Está absolutamente probado que las cosas materiales que les podamos regalar los van a poner contentos y van a estar muy agradecidos. Una pelota reluciente, una play, aunque sea usada, una bicicleta medio pelo, lo que sea, va a ser bienvenido por ellos. Los llenará de alegría. Pero la felicidad máxima es cuando nos entregamos nosotros. Cuando ponemos el cuerpo y toda nuestra piel. Cuando somos padres presentes. Y vamos al acto en la escuela donde hace de San Martín. Y nos disfrazamos de lo que sea en la fiestita del jardín. O cuando lo llevamos a los entrenamientos de fútbol o básquet o a aprender natación. Ese tiempo compartido vale oro. No tiene precio. Porque jugamos con ellos a juegos que inventamos juntos. Confieso que me gustaba leerle en voz alta y sobreactuando un cuento una y mil veces y solía dormirme antes que él, igual que cuando hacíamos luchitas arriba de la cama y yo me derrumbaba de cansancio.
Siempre digo que una mesa de ping pong en el medio del living me permitió medir el crecimiento de Diego. Al principio, mientras él aprendía yo me dejaba ganar de vez en cuando, para que no se desmoralizara. Después los partidos eran parejos, de hacha y tiza. Yo ganaba y daba la vuelta olímpica alrededor de la mesa y cantaba la marcha del deporte que la aprendió por eso. Y cuándo él ganaba, relataba el triunfo imitando el estilo de la radio dominguera. Pero jamás olvidaré cuando me dí cuenta que en determinado momento era Diego el que se dejaba ganar al ping pong para no humillarme. Me miré al espejo. Lo miré y dije: “O yo me estoy poniendo viejo o el changuito creció. O ambas situaciones”.
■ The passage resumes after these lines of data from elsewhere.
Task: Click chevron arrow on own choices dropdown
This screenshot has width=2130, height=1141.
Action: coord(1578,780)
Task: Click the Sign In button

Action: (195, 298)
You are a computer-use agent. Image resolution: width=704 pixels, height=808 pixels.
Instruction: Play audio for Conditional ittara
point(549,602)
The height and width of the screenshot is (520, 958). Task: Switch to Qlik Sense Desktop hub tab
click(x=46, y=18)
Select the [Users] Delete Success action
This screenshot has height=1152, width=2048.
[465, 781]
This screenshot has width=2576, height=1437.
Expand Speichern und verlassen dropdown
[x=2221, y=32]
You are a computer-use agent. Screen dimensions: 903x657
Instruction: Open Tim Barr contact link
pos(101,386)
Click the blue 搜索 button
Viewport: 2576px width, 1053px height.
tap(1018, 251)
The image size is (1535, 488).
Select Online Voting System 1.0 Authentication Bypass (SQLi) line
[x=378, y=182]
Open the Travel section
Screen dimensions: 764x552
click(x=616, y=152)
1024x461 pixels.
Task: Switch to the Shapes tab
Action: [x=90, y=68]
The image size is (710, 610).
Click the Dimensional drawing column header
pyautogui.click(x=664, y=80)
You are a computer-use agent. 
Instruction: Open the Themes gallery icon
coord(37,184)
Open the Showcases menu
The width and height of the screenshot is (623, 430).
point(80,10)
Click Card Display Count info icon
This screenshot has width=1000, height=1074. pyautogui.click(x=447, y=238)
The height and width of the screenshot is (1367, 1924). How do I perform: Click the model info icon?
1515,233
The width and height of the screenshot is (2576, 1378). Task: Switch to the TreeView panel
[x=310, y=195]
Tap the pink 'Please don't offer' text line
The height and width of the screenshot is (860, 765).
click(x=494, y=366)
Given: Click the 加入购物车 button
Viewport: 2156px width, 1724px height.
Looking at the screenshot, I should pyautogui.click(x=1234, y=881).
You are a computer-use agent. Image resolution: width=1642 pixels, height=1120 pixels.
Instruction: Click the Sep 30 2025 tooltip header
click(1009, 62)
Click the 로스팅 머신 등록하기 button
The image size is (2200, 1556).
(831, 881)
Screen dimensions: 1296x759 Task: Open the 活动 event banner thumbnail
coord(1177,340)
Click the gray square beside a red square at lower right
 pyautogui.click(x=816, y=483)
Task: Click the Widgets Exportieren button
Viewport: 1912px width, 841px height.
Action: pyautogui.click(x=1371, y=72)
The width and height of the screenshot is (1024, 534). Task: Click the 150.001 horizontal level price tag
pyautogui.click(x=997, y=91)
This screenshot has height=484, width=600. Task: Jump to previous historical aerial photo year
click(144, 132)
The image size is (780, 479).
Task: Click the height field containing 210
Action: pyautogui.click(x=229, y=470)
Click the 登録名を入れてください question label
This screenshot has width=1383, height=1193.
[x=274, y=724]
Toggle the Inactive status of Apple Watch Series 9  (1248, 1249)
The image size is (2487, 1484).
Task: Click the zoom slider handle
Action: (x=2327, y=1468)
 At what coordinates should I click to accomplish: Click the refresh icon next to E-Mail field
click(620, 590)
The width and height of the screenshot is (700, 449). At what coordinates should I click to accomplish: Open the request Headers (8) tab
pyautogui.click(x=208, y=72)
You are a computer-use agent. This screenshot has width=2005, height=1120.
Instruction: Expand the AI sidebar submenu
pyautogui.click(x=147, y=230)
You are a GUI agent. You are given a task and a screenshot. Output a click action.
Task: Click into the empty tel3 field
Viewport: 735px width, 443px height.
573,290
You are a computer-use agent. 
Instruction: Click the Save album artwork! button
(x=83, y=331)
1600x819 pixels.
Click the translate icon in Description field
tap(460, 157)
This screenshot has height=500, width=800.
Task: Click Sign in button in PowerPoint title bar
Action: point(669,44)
La navidad es muchas cosas según el cristal religioso, histórico y cultural con que se mire. Yo ya le dije que no soy muy creyente. Que soy más bien agnóstico como buen periodista, pero que admiro y hasta envidio a los creyentes. A la gente de fe. Pero creo que la Navidad en su primer y último contenido transmite el mismo valor y concepto del nacimiento. Del génesis, del comienzo. Por eso la navidad es tan fuerte, por eso conmueve tanto. No es un momento más en la vida de las personas. Es el comienzo de la vida, el nacimiento, el origen, no importa cuál sea la religión que profesemos si es que alguna vez profesamos alguna. Navidad es nacimiento y como le dije al principio no hay palabra superior ni mayor milagro. Ese gigantesco océano de amor interminable se resume en nuestros hijos. Que todos nuestros hijos, los de nuestra familia y los de nuestro país sean muy felices y que nazcan tantas veces como sea necesario hasta que sean felices. Ese es mi deseo para todos nosotros y para todos ustedes. Por eso brindo. Feliz Navidad, feliz nacimiento.